A run of records:
++++
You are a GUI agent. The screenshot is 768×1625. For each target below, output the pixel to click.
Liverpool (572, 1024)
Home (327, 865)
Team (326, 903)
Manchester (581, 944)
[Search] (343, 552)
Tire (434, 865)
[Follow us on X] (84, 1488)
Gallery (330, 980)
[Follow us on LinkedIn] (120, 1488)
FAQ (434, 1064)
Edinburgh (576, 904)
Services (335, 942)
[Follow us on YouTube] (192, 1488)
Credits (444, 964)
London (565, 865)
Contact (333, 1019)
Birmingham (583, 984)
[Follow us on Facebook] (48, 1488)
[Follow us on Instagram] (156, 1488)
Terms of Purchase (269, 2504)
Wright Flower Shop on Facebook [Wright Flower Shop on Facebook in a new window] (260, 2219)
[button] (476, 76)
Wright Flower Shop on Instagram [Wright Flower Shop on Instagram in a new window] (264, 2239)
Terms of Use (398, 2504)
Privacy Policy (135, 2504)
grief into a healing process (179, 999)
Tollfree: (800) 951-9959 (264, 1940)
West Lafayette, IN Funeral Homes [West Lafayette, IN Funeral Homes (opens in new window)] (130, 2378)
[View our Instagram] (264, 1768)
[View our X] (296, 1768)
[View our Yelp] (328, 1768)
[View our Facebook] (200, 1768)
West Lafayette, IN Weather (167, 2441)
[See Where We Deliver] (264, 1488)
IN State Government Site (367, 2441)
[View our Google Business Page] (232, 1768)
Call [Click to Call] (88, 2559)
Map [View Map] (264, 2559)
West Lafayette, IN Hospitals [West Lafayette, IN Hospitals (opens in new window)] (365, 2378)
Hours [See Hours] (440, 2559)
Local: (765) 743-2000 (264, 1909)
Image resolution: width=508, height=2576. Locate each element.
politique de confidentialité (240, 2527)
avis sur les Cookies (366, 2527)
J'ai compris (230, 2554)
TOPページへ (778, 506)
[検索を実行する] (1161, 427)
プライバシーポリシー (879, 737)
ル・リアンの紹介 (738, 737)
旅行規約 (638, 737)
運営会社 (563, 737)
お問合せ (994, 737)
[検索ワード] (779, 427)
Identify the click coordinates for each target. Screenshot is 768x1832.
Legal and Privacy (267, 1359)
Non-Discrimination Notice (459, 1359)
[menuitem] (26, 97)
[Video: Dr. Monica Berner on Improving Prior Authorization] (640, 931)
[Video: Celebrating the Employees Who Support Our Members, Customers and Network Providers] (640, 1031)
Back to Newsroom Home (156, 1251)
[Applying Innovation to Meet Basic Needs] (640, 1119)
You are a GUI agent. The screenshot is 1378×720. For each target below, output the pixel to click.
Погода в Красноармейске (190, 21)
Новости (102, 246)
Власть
++++
§ **Work instructions**: Shift every coordinate in the answers by 80, from the line with "[Search] (343, 552)" to the line with "[Follow us on Instagram] (156, 1488)", and write all those entries out again, requests included.

§ **Task response**:
[Search] (423, 632)
Tire (514, 945)
[Follow us on X] (164, 1568)
Gallery (410, 1060)
[Follow us on LinkedIn] (200, 1568)
FAQ (514, 1144)
Edinburgh (656, 984)
Services (415, 1022)
[Follow us on YouTube] (272, 1568)
Credits (524, 1044)
London (645, 945)
Contact (413, 1099)
Birmingham (663, 1064)
[Follow us on Facebook] (128, 1568)
[Follow us on Instagram] (236, 1568)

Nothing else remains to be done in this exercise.